Recorded data:
____________________
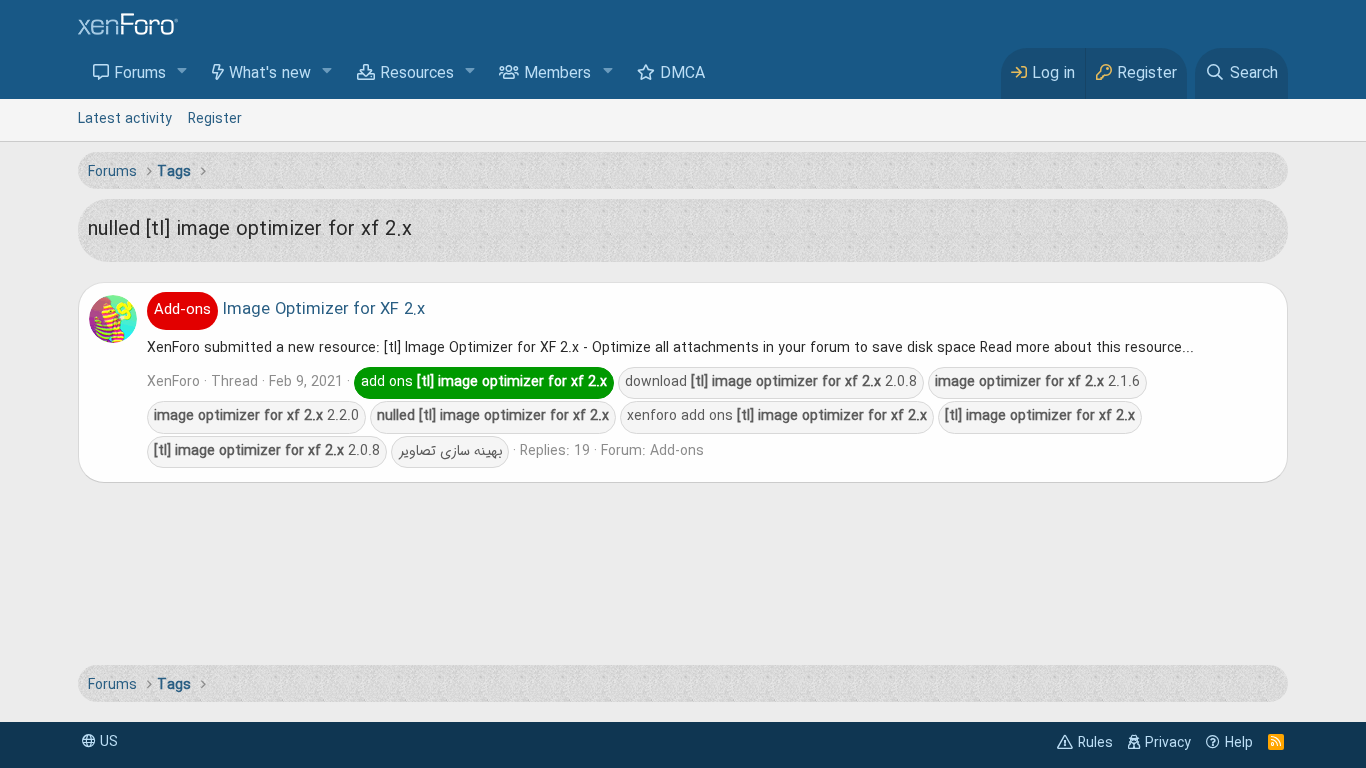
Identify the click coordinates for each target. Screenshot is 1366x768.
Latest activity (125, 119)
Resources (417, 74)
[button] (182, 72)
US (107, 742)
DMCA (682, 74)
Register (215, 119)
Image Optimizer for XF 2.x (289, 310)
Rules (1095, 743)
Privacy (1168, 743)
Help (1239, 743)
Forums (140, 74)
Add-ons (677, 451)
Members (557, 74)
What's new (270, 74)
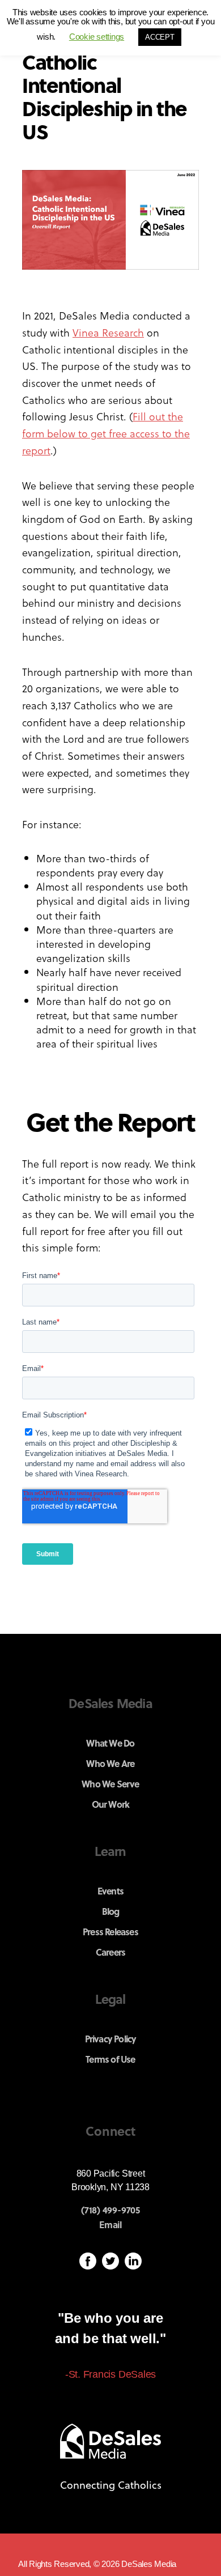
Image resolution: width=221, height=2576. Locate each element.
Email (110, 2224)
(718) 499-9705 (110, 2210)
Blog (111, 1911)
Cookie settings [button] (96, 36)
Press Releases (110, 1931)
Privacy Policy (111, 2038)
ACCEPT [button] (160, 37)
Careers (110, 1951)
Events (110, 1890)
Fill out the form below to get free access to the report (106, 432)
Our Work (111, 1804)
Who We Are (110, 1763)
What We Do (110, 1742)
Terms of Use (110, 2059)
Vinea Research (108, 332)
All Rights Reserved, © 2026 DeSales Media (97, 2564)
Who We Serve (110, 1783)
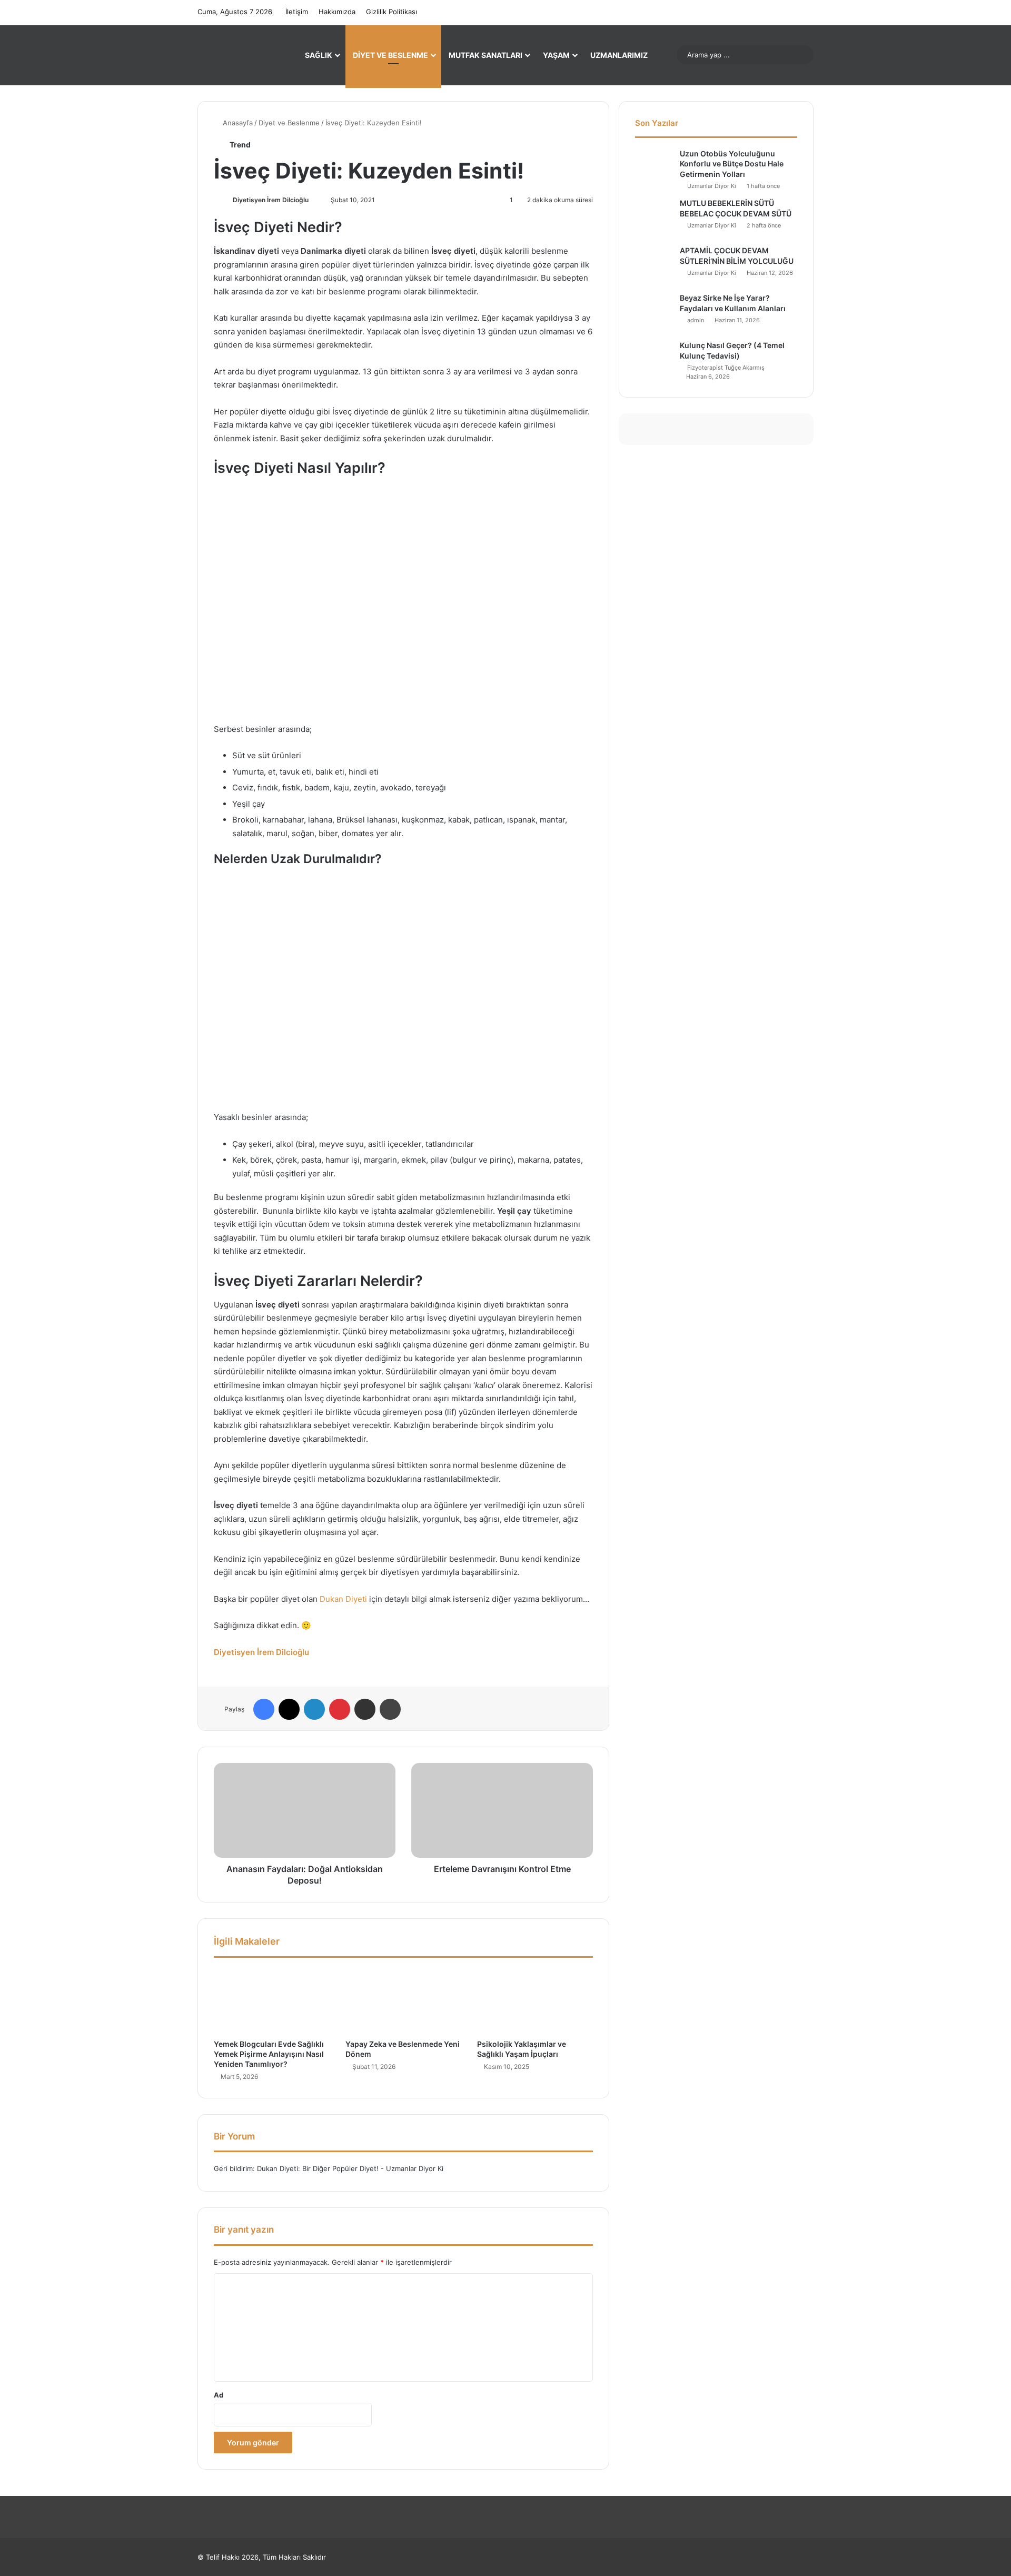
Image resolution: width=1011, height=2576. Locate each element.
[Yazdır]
____________________
Work required: Copy out each line of the records where the string "width" appears.

Result:
Image resolution: width=221, height=2576. Locate each element.
Image resolution: width=1011, height=2576. Locate each element.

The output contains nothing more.